Turf toe is a simple reference to what can be a complicated injury. There are tendons, ligaments, joint surfaces, nerves, and bones in the affected area. When the big toe is sprained, which is what usually happens in turf toe, any combination of those structures can be damaged.
How Turf Toe Happens
The most common cause of turf toe is hyperextension (bending backward) of the joint, but an injury to the joint surface may be caused by placing an unusually heavy load on the ball of the foot and by bending the toe excessively forward.

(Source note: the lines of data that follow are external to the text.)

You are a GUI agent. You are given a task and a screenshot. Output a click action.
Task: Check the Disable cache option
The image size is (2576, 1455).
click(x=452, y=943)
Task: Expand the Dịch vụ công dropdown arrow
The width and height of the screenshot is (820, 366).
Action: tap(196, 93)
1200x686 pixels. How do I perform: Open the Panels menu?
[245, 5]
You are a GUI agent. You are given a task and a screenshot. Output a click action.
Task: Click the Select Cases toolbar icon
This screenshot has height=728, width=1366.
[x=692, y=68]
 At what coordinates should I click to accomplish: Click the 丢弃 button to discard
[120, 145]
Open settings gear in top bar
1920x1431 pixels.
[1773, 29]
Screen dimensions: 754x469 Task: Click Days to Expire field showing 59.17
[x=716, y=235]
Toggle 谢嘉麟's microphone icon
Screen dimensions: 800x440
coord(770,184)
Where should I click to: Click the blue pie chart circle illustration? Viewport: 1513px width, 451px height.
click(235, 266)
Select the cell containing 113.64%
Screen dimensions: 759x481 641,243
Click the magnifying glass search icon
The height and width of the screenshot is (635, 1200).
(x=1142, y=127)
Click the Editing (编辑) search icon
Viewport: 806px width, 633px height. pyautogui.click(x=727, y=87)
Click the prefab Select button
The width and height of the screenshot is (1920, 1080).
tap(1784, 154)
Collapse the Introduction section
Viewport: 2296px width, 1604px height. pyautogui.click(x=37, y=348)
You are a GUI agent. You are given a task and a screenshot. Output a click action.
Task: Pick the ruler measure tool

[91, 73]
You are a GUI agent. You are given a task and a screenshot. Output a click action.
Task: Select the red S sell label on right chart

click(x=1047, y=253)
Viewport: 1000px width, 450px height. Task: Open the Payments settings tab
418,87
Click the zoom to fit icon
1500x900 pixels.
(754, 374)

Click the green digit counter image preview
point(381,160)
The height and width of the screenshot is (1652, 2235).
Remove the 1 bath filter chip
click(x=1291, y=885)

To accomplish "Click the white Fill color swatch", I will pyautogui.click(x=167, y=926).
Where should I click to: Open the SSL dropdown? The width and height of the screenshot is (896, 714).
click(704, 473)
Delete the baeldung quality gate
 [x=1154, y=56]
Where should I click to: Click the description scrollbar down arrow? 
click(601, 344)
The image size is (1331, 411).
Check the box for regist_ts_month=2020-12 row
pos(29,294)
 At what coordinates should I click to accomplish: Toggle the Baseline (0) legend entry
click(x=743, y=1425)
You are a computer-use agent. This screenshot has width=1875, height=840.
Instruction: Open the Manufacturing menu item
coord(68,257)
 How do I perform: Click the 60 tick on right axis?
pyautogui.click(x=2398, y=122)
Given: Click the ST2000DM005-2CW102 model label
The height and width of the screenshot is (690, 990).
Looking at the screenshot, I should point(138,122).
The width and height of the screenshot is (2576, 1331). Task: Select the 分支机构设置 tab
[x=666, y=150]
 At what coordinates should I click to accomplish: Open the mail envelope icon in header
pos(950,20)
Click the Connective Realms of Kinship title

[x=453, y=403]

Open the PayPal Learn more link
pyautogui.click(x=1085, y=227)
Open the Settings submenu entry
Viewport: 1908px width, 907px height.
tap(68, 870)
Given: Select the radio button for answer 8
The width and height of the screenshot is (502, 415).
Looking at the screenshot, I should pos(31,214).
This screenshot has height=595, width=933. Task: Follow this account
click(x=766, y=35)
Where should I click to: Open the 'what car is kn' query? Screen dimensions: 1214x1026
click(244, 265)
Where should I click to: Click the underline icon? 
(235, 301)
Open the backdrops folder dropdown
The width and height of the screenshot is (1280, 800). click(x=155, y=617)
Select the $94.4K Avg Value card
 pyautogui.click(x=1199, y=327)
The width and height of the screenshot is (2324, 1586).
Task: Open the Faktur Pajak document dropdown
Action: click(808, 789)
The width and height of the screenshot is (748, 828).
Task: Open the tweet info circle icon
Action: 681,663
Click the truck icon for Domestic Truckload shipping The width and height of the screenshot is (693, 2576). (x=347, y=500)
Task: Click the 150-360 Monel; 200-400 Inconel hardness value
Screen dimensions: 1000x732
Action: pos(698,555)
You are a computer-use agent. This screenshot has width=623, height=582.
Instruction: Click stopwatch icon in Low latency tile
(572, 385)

A scenario in which turf toe could happen is a football player who falls forward while the big toe is planted flat against the ground or artificial turf. Another example: A wide receiver runs downfield to catch a pass. He cuts sharply to his right and reaches up to make a reception, but his cleats are locked into a seam of artificial turf or into a divot on natural turf. His big toe is forcefully driven into the ground and is extended beyond its normal range of motion. The capsule and ligaments under the big toe are torn as it is stretched upward. The same thing can happen to beach volleyball players. Then it’s called—what else?—sand toe.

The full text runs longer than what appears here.